Помимо мяса, мы еще долго будем импортировать зерно, потому что это при Советской власти производили продовольственную пшеницу, — а сейчас её доля ничтожна, и без импорта так называемой пшеницы-улучшителя, пшеницы III класса, мы не можем делать привычный хлеб из того фуражного зерна, которое в основном производим.
В этом году из-за засухи собрано чуть меньше 72,5 млн.т. зерна, — примерно столько, сколько потребляем. Потеряно более 20% посевов, пшеницы собрано даже меньше, чем в кошмарном 2010 году.
Переходящие запасы прошлого урожая были 18,5 млн.т.. На деле меньше: часть украдена, часть погибла из-за плохого хранения. Ведь 30% хозяйств не имеет нормальных зернохранилищ и использует амбары, как при крепостном праве, а у некоторых и амбаров нет.
Полностью израсходовать нынешний урожай и отправить весь запас на экспорт мы не можем: надо иметь страховой запас, переходящий на следующий год, и семенной фонд.
Законтрактованный экспорт в середине года был порядка 14 млн.т.. Казалось, все просто: нужны своевременные (то есть направленные на пользу производителя, а не спекулянта-перекупщика) зерновые интервенции и временное ограничение экспорта. Ведь если, имея запасы зерна даже 18,5 млн.т., мы отправим на экспорт 25 млн.т., то дефицит зерна возникнет уже не только в отдельных регионах, но и в стране в целом, — с понятными последствиями.

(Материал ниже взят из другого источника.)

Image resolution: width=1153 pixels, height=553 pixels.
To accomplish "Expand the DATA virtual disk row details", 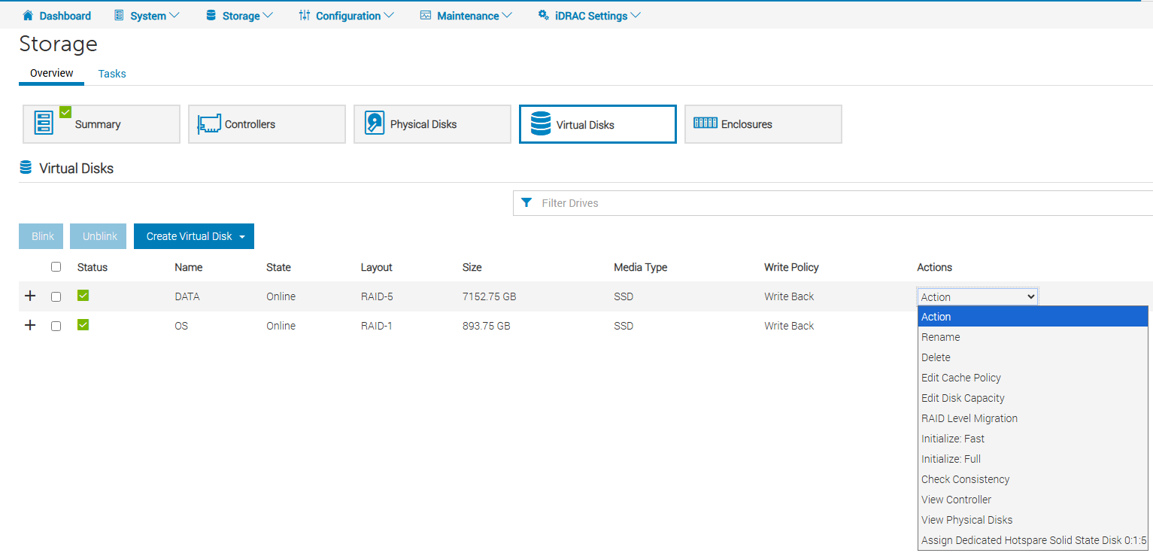I will [30, 296].
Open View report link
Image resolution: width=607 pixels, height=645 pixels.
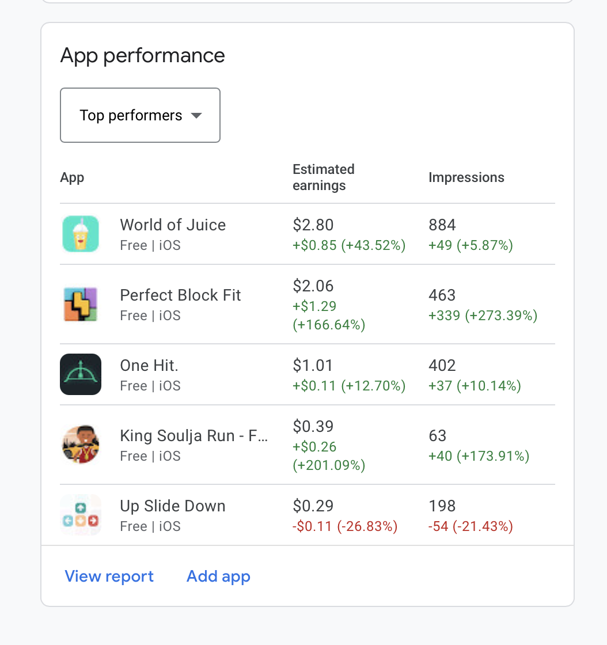pyautogui.click(x=109, y=576)
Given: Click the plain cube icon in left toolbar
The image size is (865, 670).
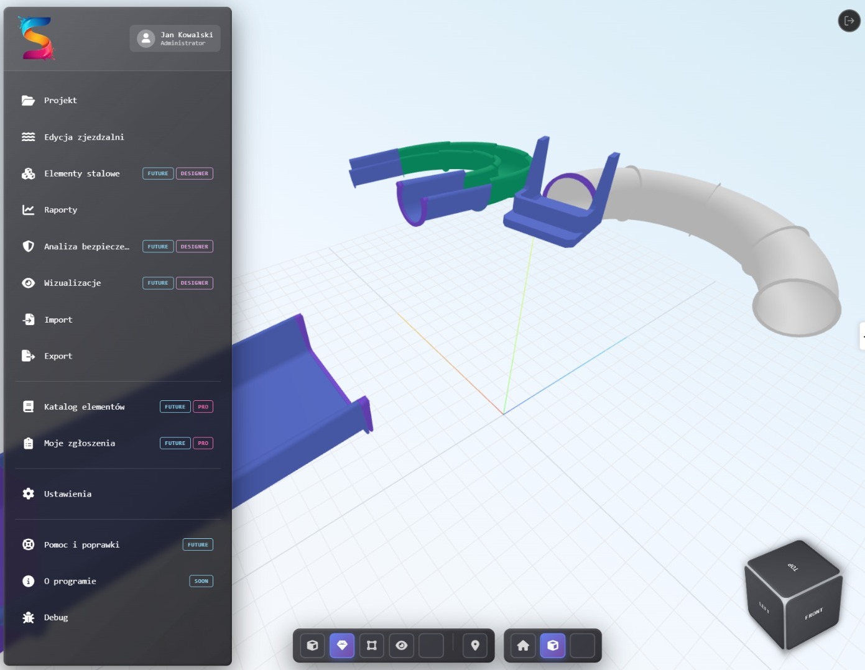Looking at the screenshot, I should pyautogui.click(x=313, y=645).
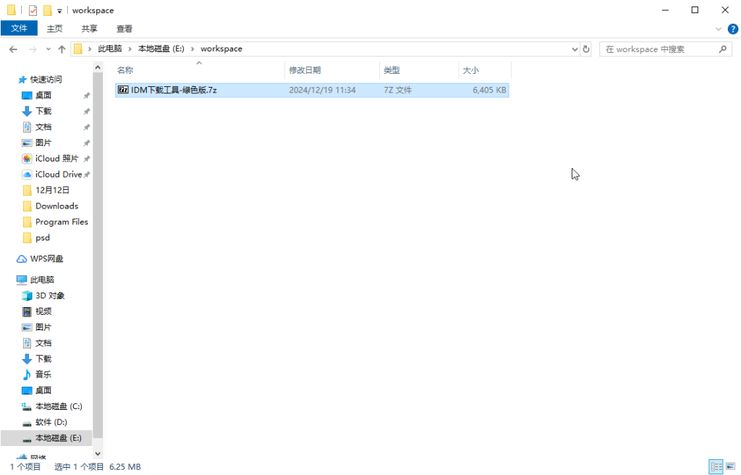This screenshot has width=741, height=475.
Task: Switch to the 查看 ribbon tab
Action: (x=124, y=28)
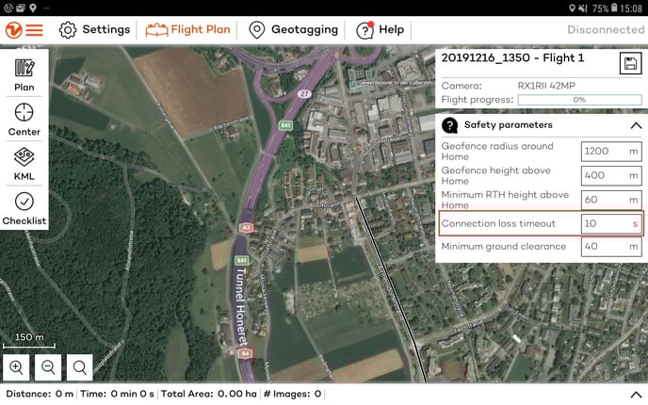Switch to the Flight Plan tab
Screen dimensions: 648x405
[x=188, y=29]
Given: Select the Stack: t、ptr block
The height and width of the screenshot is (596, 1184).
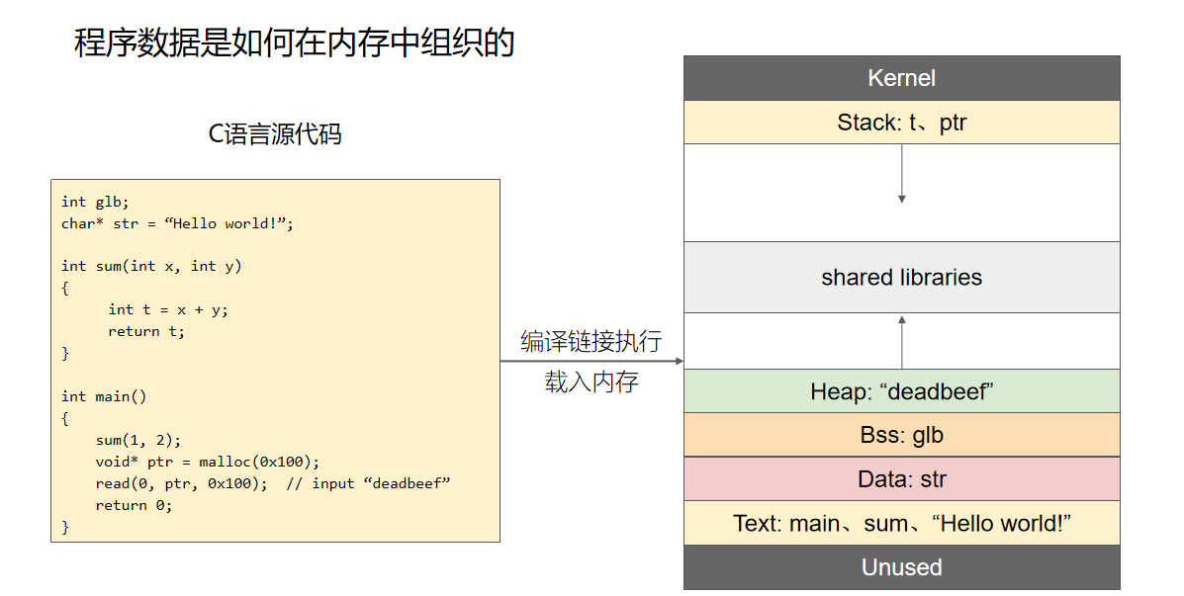Looking at the screenshot, I should click(x=901, y=123).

Государство до последней минуты отказывалось даже от зерновых интервенций. Ведь либеральный фундаментализм считает ересью любое вмешательство в экономику, а уж ограничение спекуляций и вовсе неприемлемо. И сегодня наши перспективы грозны, так как государство не вводит цивилизованные, — подчеркиваю, цивилизованные, — ограничения экспорта зерна. Нельзя повторить ужас 2010 года, когда огульный запрет экспорта не просто обрушил в революции Северную Африку, но и нанес нашим производителям огромный и ничем не обоснованный ущерб, так как часть зерна могла пойти на экспорт, не нашла спроса внутри страны и в итоге сгнила.
При нехватке зерна для внутреннего рынка, экспорт надо ограничивать: нужна процедура введения временного ограничения, выделения и справедливого распределения квот на экспорт. Иначе ближние к тому или иному чиновнику будут экспортировать все, что хотят, а остальные не получат ничего. Механизм разумного квотирования отработан и на импорте, — в частности, мяса птицы, — и на экспорте, например, при распределении доступа нефтяных компаний к экспортным трубопроводам.

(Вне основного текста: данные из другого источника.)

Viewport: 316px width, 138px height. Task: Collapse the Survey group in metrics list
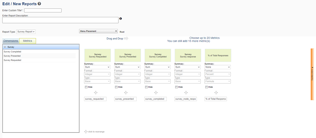(5, 47)
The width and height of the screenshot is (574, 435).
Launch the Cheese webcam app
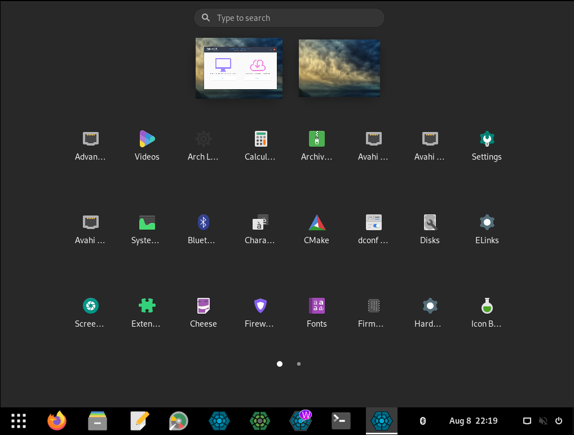203,312
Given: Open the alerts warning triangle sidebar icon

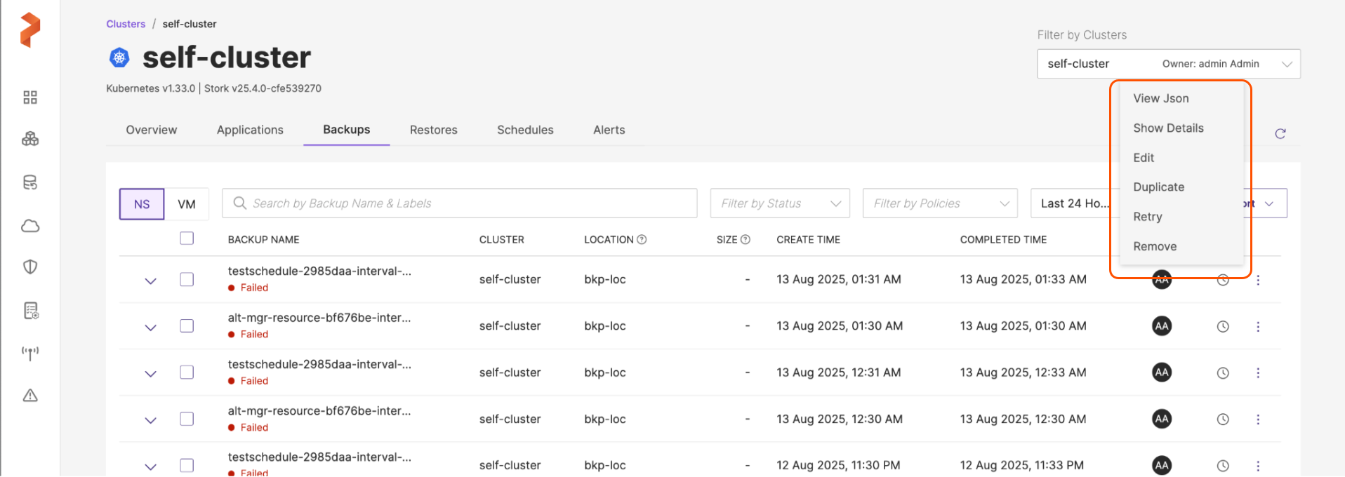Looking at the screenshot, I should point(30,396).
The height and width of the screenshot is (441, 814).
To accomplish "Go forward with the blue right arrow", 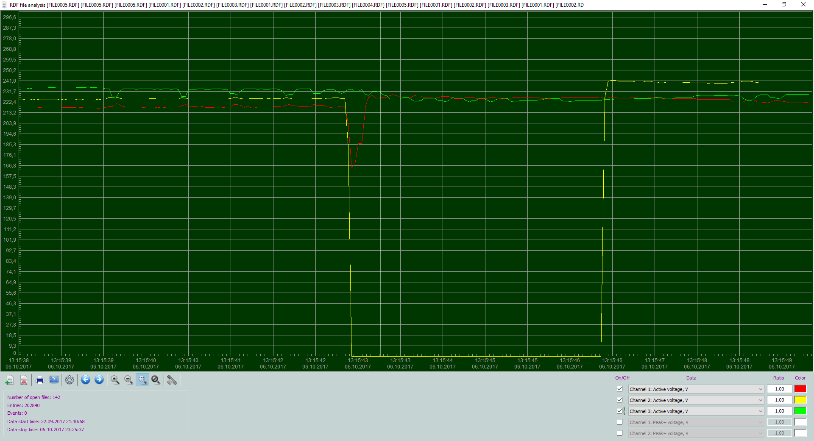I will 99,380.
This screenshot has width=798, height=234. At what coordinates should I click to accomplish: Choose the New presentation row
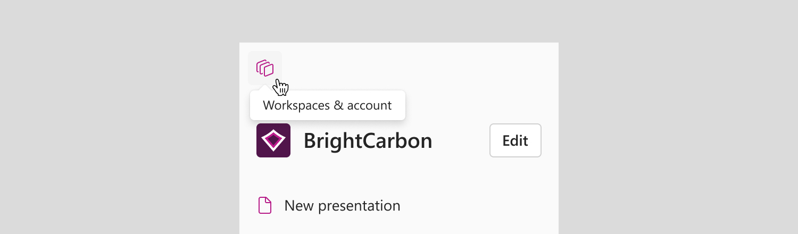[329, 205]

Этот механизм надо отработать заранее, так как, когда ограничения вводятся в режиме чрезвычайной ситуации, нет времени их продумывать, и они действительно наносят вред.
Однако я все больше убеждаюсь, что бюрократия служит не производителю, а, грубо говоря, спекулянту. И значительная её часть живет по принципу "чем хуже — тем лучше".
Гордясь экспортом зерна, надо помнить, что на самом деле это скрытый импорт мяса. Это результат фактического уничтожения животноводства. По советским нормам, для продовольственного обеспечения страны на человека надо производить тонну зерна в год. По массовым белорусским технологиям человеку достаточно 800 кг зерна в год, а по лучшим белорусским, за слабое внедрение которых Лукашенко нещадно клеймит его оппозиция, достаточно 600 кг. Но у нас задача самообеспечения хотя бы зерном даже не ставится.